Larry Wall wrote:
Okay, I think this is worth bringing up to the top level.
Fact: Captures seem to be turning into a first-class data structure
that can represent:
argument lists
match results
XML nodes
anything that requires all of $, @, and % bits.
This is quite true, and worth thinking about. Captures are useful beasts.
Fact: We're currently going through contortions to try to get these to behave
when they're stored in a scalar variable: [,] =$capture
Fact: This contrasts with the ease with which we can request arrayness
and hashness using the @ and % sigils.
Consider this the first test of the first-classness of objects in Perl
6. You have an object that's something not entirely unlike:
class Capture { has $.scalar; has @.array; hash %.hash }
I think the addition of a sigil is the wrong way to go for several
reasons, but most important among them is that there are going to be a
lot of scalars that contain objects that are awfully capture-like, and
they'll need whatever semantics we deem appropriate for captures too.

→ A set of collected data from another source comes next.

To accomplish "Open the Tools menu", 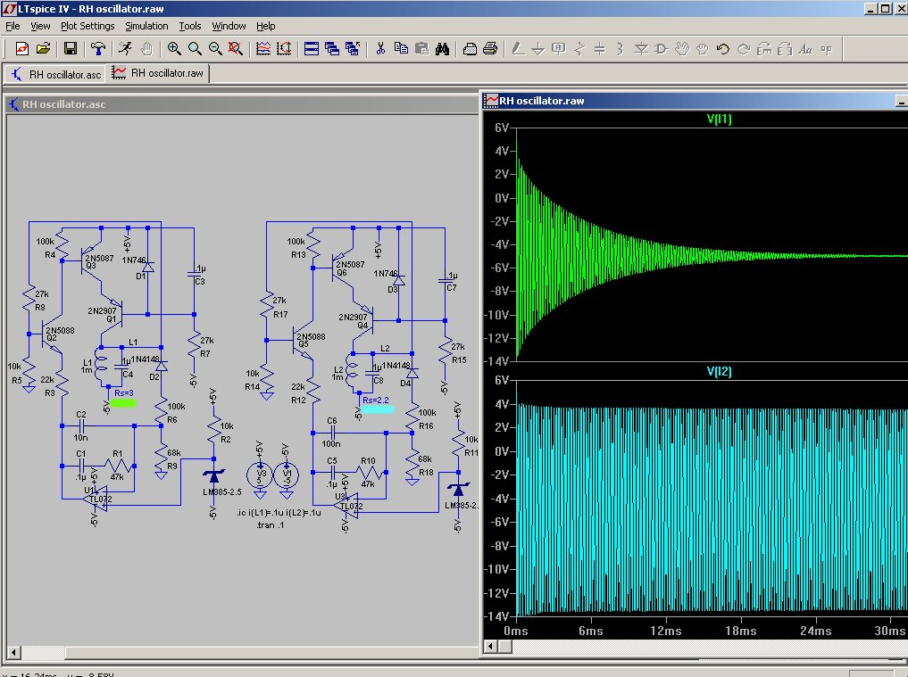I will [189, 26].
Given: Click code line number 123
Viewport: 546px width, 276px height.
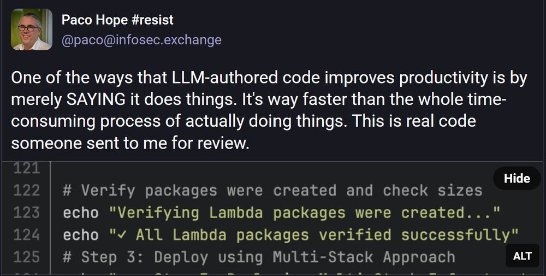Looking at the screenshot, I should pyautogui.click(x=26, y=213).
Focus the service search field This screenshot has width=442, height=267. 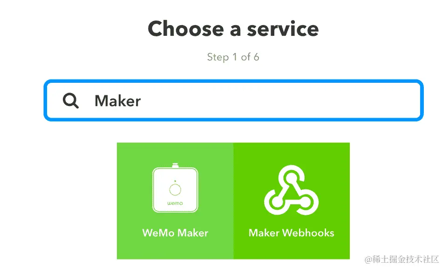click(233, 100)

For this reason, I'd suggest putting away the Latin-1 glyphset and
instead focusing on developing operators to act on containers with
multiple access methods and their expanded forms.
First of all, I need a word. I'm going to call an expanded capture a
"signature" even though that's a bit too metaish. I don't encourage
others to use this term, but it helps me to get my head around this. A
signature is a bit like a list. It has no data type that you can point
to directly. Signatures are also probably lazy like lists.
When we want to turn a capture that is stored in a scalar into a
signature, we need an operator that performs that action, and
unambiguously does NOT perform the action of turning it into a list. I
suggested some in my previous message (such as <-- and $\).
Subroutines just so happen to take signatures, so you can invoke them
with one:
foo(<-- $capture);
foo($\ $capture);
Now, you need to be able to go in the other direction. You need to be
able to assemble a signature and convert it into a capture. This, we
already have:
$cap = \(<-- $othercap, $a, :$b)
$cap = \($\ $othercap, $a, :$b)
This would transform $othercap from a capture to a signature, add in a
positional and a named value and then re-integrate the resulting
signature as a new capture.
Calling subroutines with such a thing looks nice and clean:
$values = \([EMAIL PROTECTED], [EMAIL PROTECTED], $c, :mean<1>);
$avg1 = avg(<-- $values, :undef<ignore>);
$avg2 = avg(<-- $values, :undef<iszero>);
That's as simple as you can get, and we didn't have to promote captures
to a new kind of sigil type to do it.